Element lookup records
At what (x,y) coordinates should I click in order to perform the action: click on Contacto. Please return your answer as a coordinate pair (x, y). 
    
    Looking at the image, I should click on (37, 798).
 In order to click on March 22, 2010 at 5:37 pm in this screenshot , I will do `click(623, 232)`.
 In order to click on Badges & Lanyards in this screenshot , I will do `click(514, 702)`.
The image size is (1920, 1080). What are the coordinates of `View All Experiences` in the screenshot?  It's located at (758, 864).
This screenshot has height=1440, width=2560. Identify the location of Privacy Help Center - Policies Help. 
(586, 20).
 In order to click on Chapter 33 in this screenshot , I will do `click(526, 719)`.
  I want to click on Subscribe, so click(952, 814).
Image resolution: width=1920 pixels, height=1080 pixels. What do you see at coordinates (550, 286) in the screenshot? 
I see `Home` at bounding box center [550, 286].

Exercise prompt:
Quote every line of the items above word for word, changing nothing.

Written reply:
At what (x,y) coordinates should I click in order to perform the action: click on Contacto. Please return your answer as a coordinate pair (x, y). 
    
    Looking at the image, I should click on (37, 798).
 In order to click on March 22, 2010 at 5:37 pm in this screenshot , I will do `click(623, 232)`.
 In order to click on Badges & Lanyards in this screenshot , I will do `click(514, 702)`.
The image size is (1920, 1080). What are the coordinates of `View All Experiences` in the screenshot?  It's located at (758, 864).
This screenshot has height=1440, width=2560. Identify the location of Privacy Help Center - Policies Help. 
(586, 20).
 In order to click on Chapter 33 in this screenshot , I will do `click(526, 719)`.
  I want to click on Subscribe, so click(952, 814).
Image resolution: width=1920 pixels, height=1080 pixels. What do you see at coordinates (550, 286) in the screenshot? 
I see `Home` at bounding box center [550, 286].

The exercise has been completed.